* _VORLIEGENDER TEXT_
▶
84 Seiten - 77,00 EUR (sw, 39 teils farbige Abb., 4 Tab.)   Shop
ISBN 978-3-86776-650-0


Zusammenfassung

Ziel des Forschungsvorhabens war die Untersuchung von Wechselwirkungen zwischen Prozessparametern und der Reibkraft zwischen Butzen und Matrize, die als wichtigste Stellschraube für die Vermeidung von hochkommenden Stanzbutzen dient. Mit der genauen Kenntnis der Einflussfaktoren kann die Reibkraft gezielt beeinflusst und das Hochkommen von Butzen verhindert werden.

Dies ermöglicht bereits im Vorfeld der Werkzeugfertigung die gezielte Auswahl von prozessangepassten Abhilfemaßnahmen in Form einer geeigneten Prozessparameterwahl. Derzeit erfolgen solche Maßnahmen meist erst nach Eintritt eines Schadensfalls und sind aufgrund von mangelnder Kenntnis der Wechselwirkungen in der Regel erfahrungsbasiert.
◀
* _AUFLISTUNG IM AUSZUG_
▶
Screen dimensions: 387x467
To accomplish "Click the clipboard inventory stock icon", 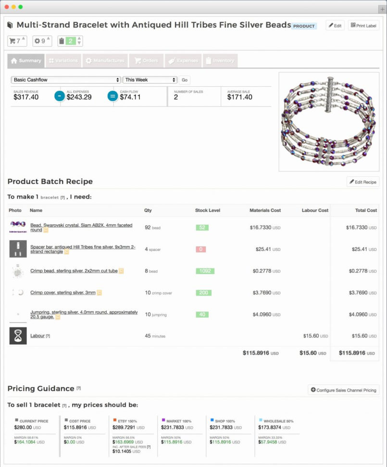I will [x=62, y=41].
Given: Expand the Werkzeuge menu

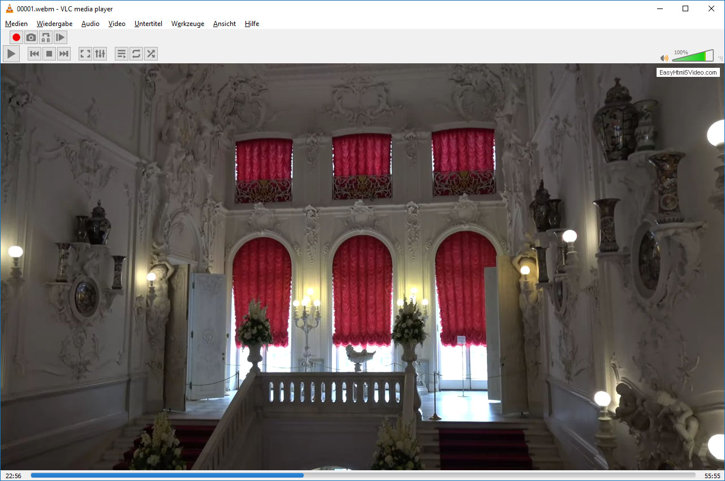Looking at the screenshot, I should tap(188, 24).
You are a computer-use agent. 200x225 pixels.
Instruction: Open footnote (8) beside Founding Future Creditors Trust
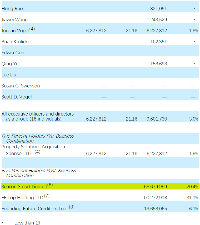coord(72,207)
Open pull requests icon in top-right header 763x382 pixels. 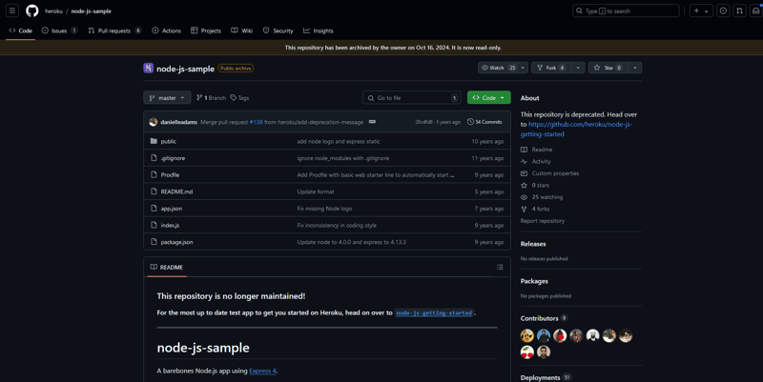pyautogui.click(x=739, y=11)
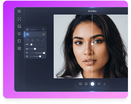Click the highlighted sun row in panel

pyautogui.click(x=35, y=34)
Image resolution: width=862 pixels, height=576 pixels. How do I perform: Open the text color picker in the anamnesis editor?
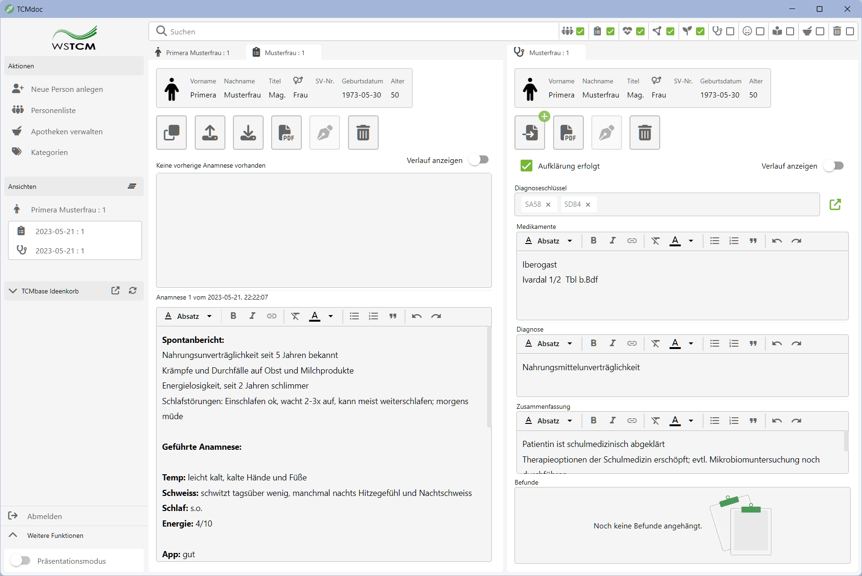coord(331,316)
◀
* _AUFGABE A_
Beantworte anhand des Textes über Stanzbutzen folgende Fragen:
(i) Welche Kraft dient als wichtigste Stellschraube, um hochkommende Stanzbutzen zu vermeiden?
(ii) Wann erfolgen Abhilfemaßnahmen derzeit meist?
(iii) Worauf beruhen diese Maßnahmen in der Regel?
* _AUFGABE B_
Schreibe den Text über Stanzbutzen im gleichen Stil weiter, beginnend nach seinem letzten Satz.

* _ANTWORT A_
(i) Die Reibkraft zwischen Butzen und Matrize.
(ii) Erst nach Eintritt eines Schadensfalls.
(iii) Auf Erfahrung, weil die Wechselwirkungen meist nicht genau bekannt sind.

* _ANTWORT B_
Zur Erreichung des Ziels wurden zunächst im Austausch mit Vertretern der Industrie kritische, zu hochkommenden Stanzbutzen führende Prozessparameter, identifiziert. Hier sind beispielhaft der Blechwerkstoff, die Blechdicke und der Stempeldurchmesser zu nennen. Es zeigte sich, dass es über den gesamten Parameterbereich kritische Zonen gibt, in denen Butzen hochkommen.

Außerdem wurden herkömmliche Abhilfemaßnahmen diskutiert, die zumeist auf eine Erhöhung der Reibkraft zwischen Butzen und Matrize abzielen.
Zusammen mit den Ergebnissen aus dem Vorgängerprojekt „Ursache und Vorhersage von hochkommenden Stanzbutzen" (Fördernummer: 18440N) wurde die Reibkraft als die wichtigste und auch einzig notwendige Stellschraube für die zuverlässige Vermeidung hochkommender Stanzbutzen ermittelt.

Zur Bestimmung und Gewichtung der Einflussfaktoren auf die Reibkraft wurden Parameterstudien mit Hilfe eins FEM-Simulationsmodell durchgeführt, die mit Hilfe des modifi-zierten Versuchswerkzeugs aus dem Vorgängerprojekt validiert wurden.

Als Basis für das FEM-Modell und zur Ermittlung des Bruchkriteriums (Johnson-Cook Ductile Model) dienen einerseits Materialkenngrößen, die in Zugversuchen bestimmt wurden, andererseits Ergebnisse aus den experimentellen Versuchen, insbesondere die Schnittflächencharakteristika. Das Modell ist zweidimensional aufgebaut und macht sich die Rotationsymmetrie der Butzen zu Nutze. Die Validierung bestätigt den Ergebnissen der Simulation eine hohe Genauigkeit.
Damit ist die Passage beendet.